## Exercise
Would you please give every entry again exactly, without the pictures?

————————

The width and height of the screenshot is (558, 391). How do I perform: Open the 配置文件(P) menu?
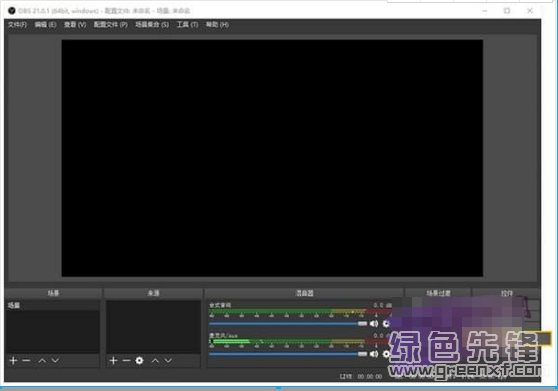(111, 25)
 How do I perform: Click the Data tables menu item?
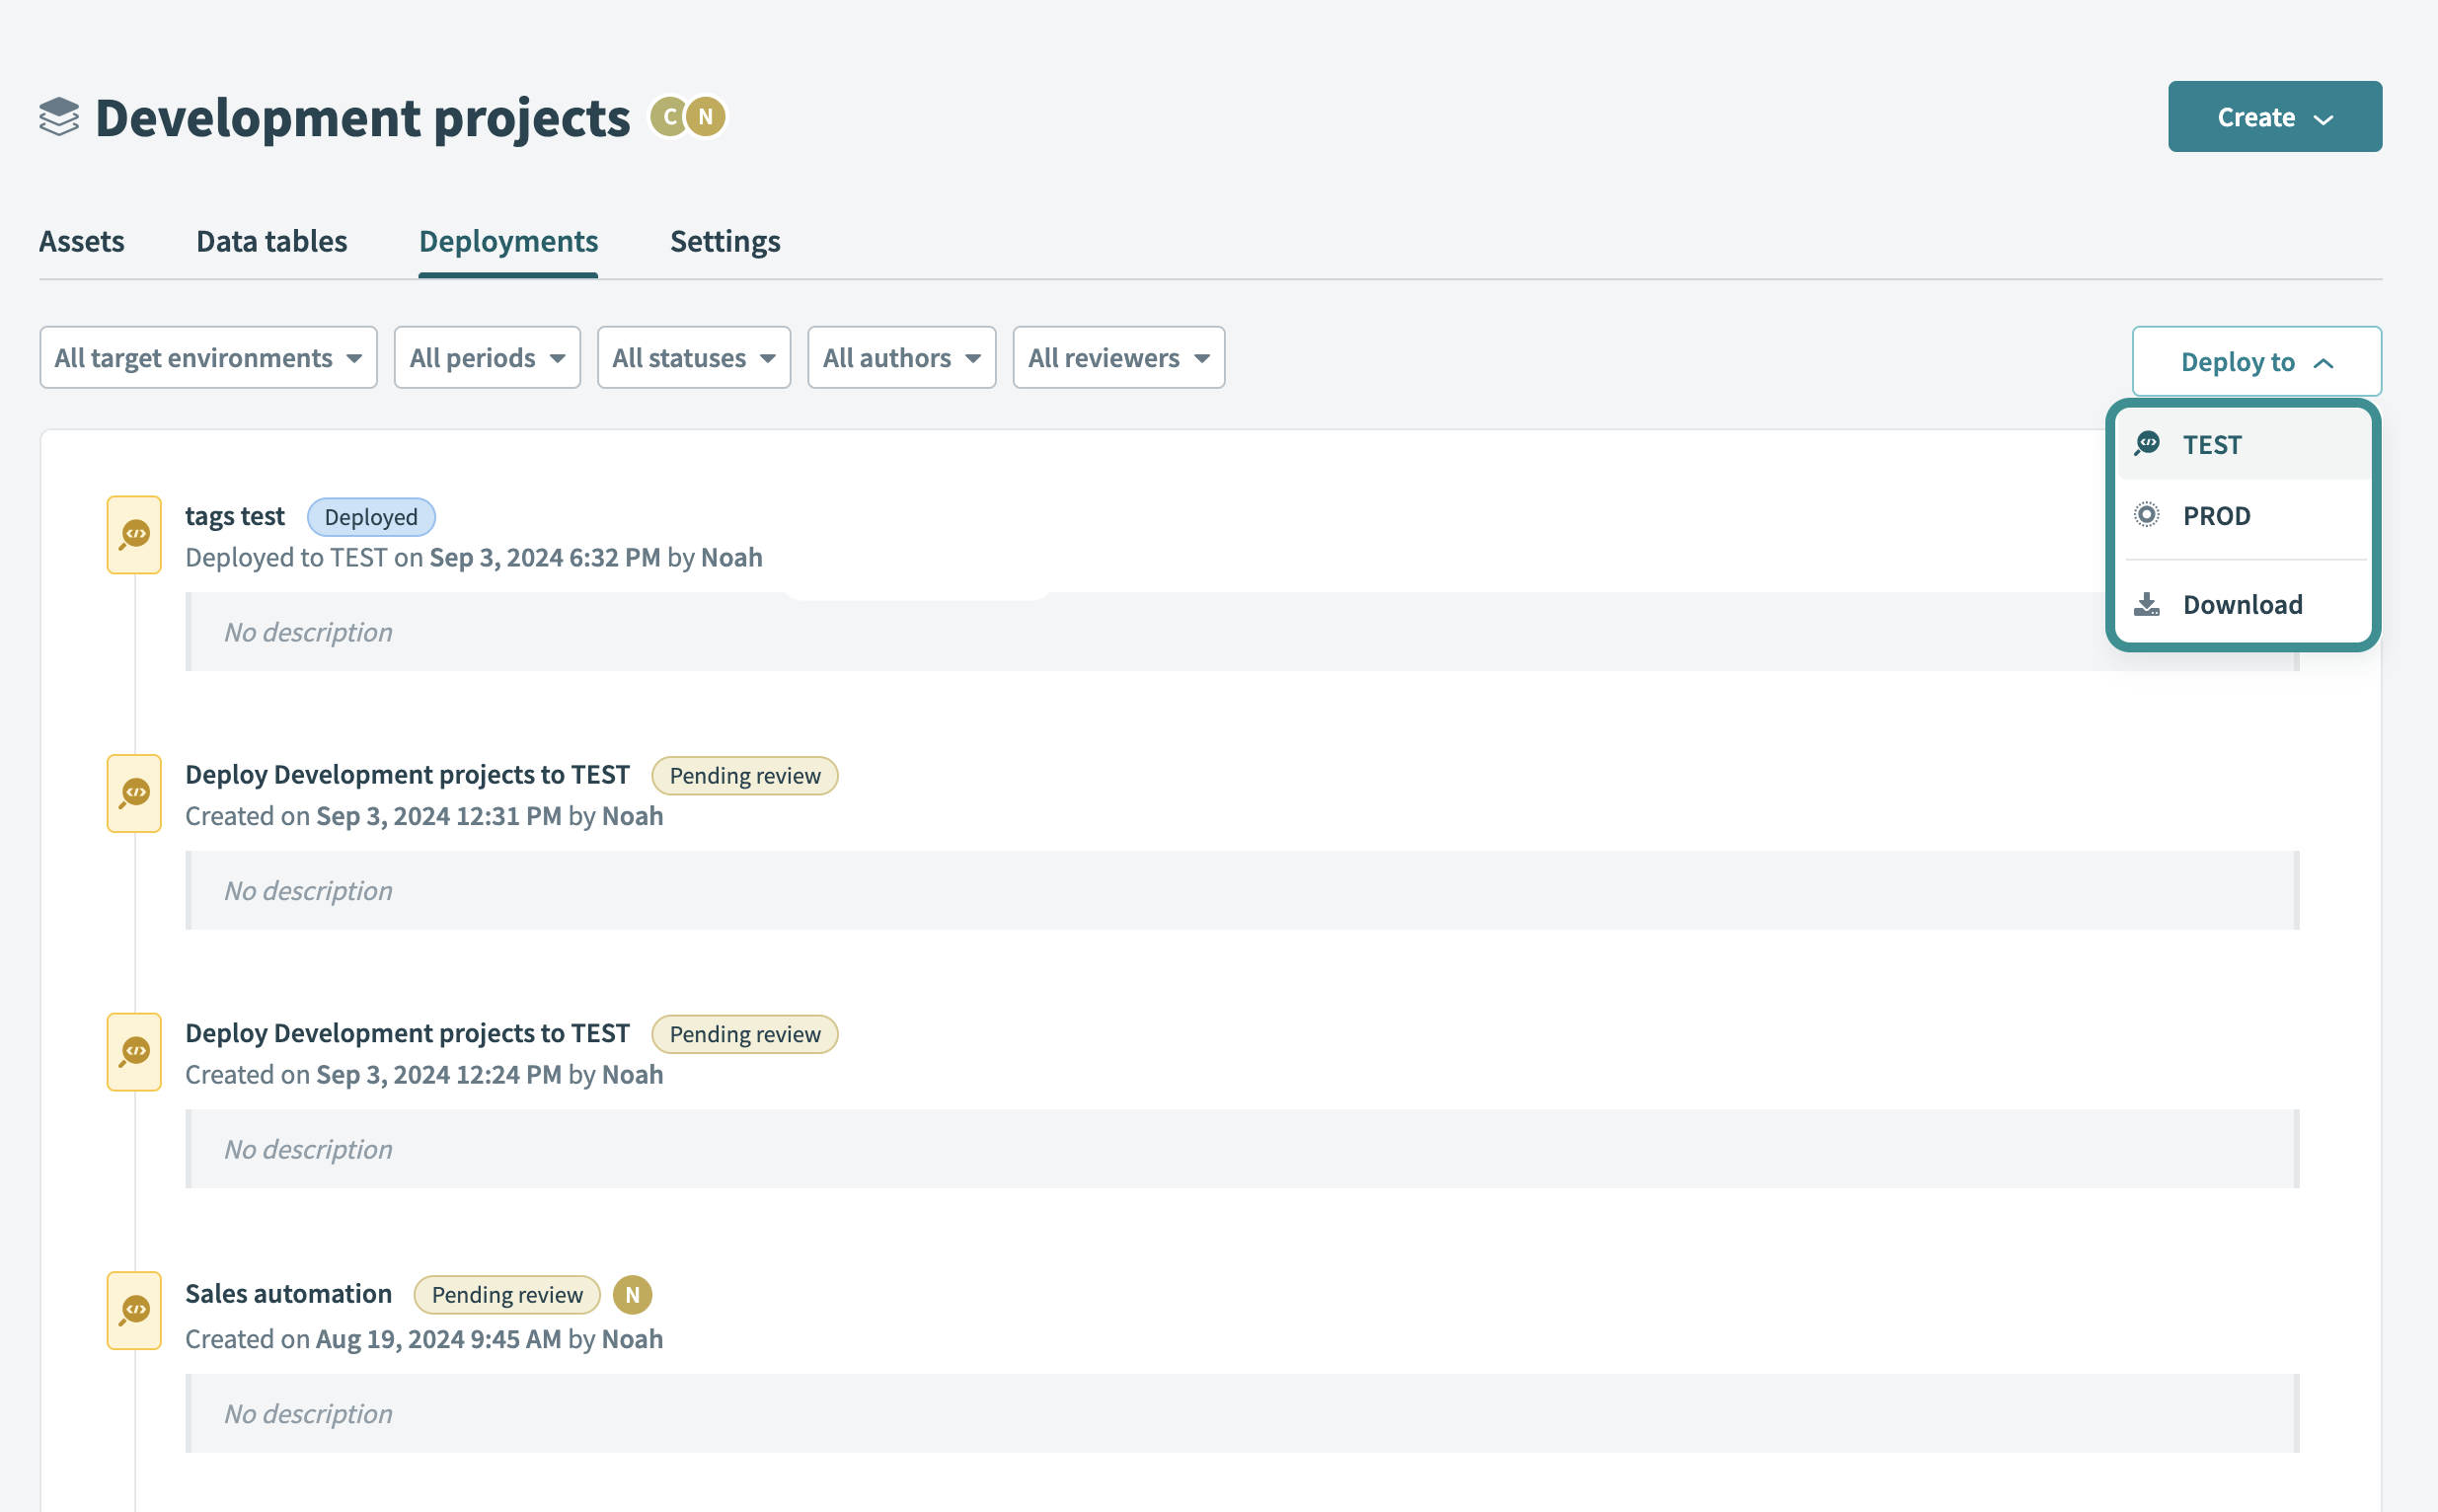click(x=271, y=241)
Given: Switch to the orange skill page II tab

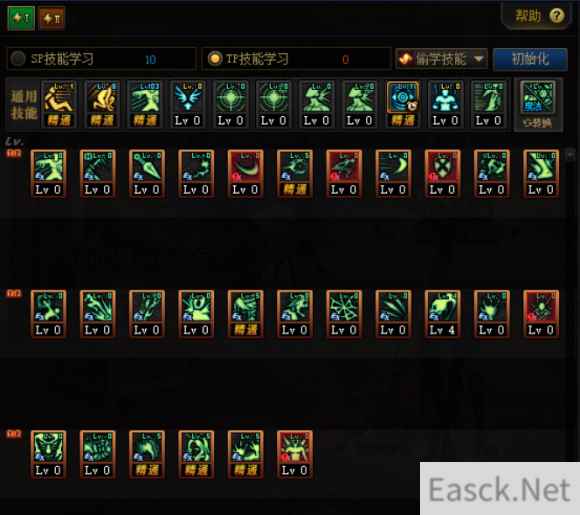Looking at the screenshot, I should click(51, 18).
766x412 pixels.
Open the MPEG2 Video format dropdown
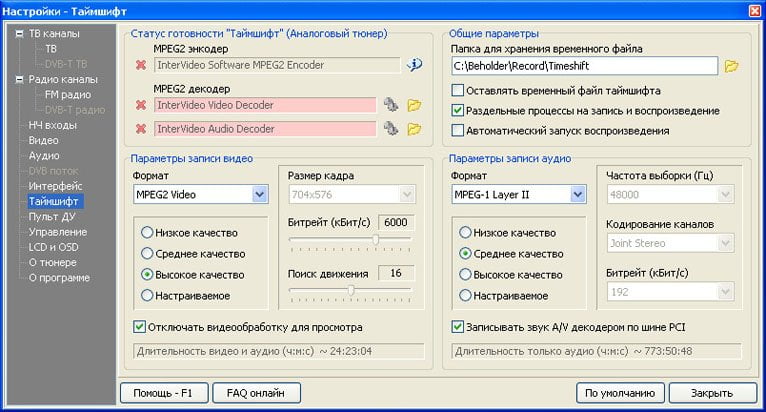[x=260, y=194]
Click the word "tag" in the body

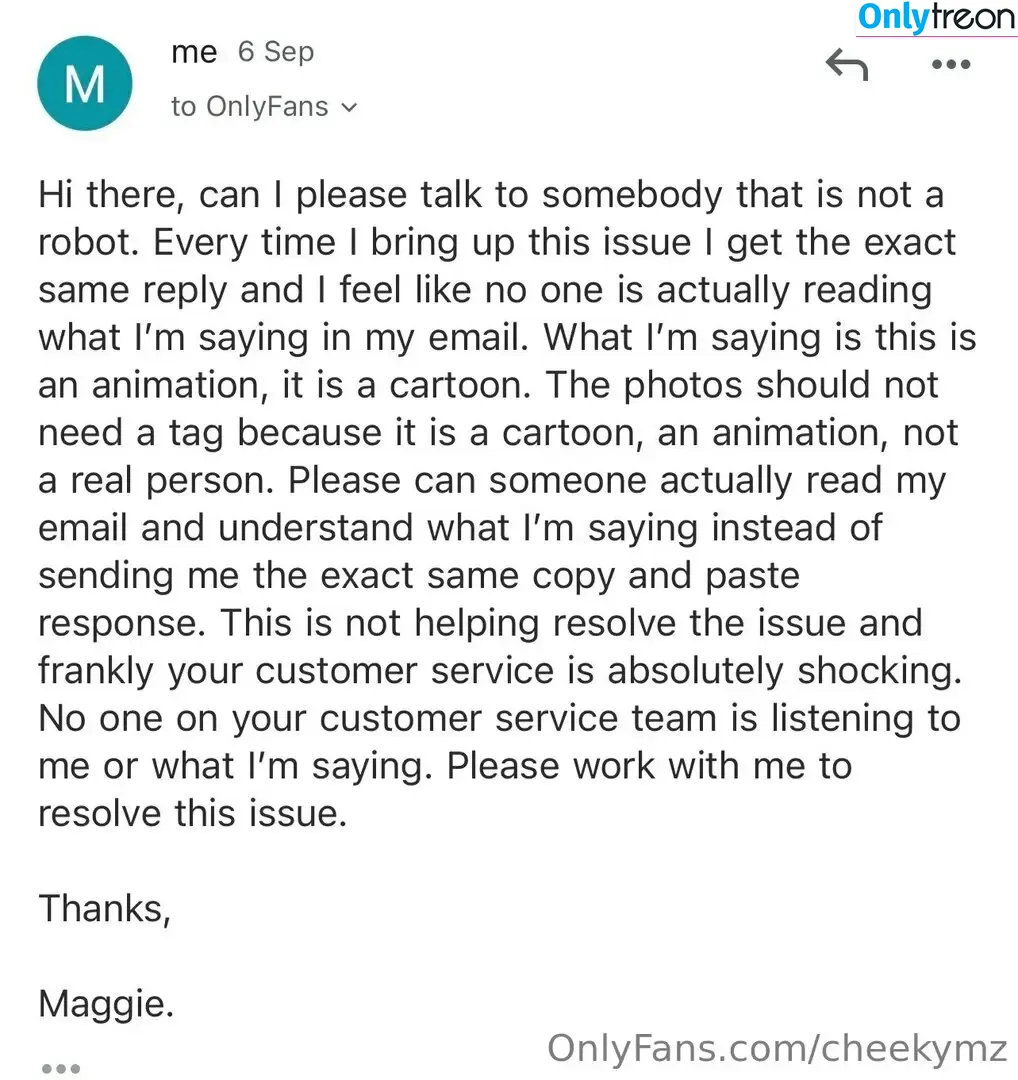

————————

## Response to the exercise
The width and height of the screenshot is (558, 391). How do I perform: Open the 配置文件(P) menu?
(111, 25)
 How do I perform: Click the Data tables menu item?
click(x=271, y=241)
Given: Switch to the orange skill page II tab

Looking at the screenshot, I should click(51, 18).
766x412 pixels.
Open the MPEG2 Video format dropdown
[x=260, y=194]
Click the word "tag" in the body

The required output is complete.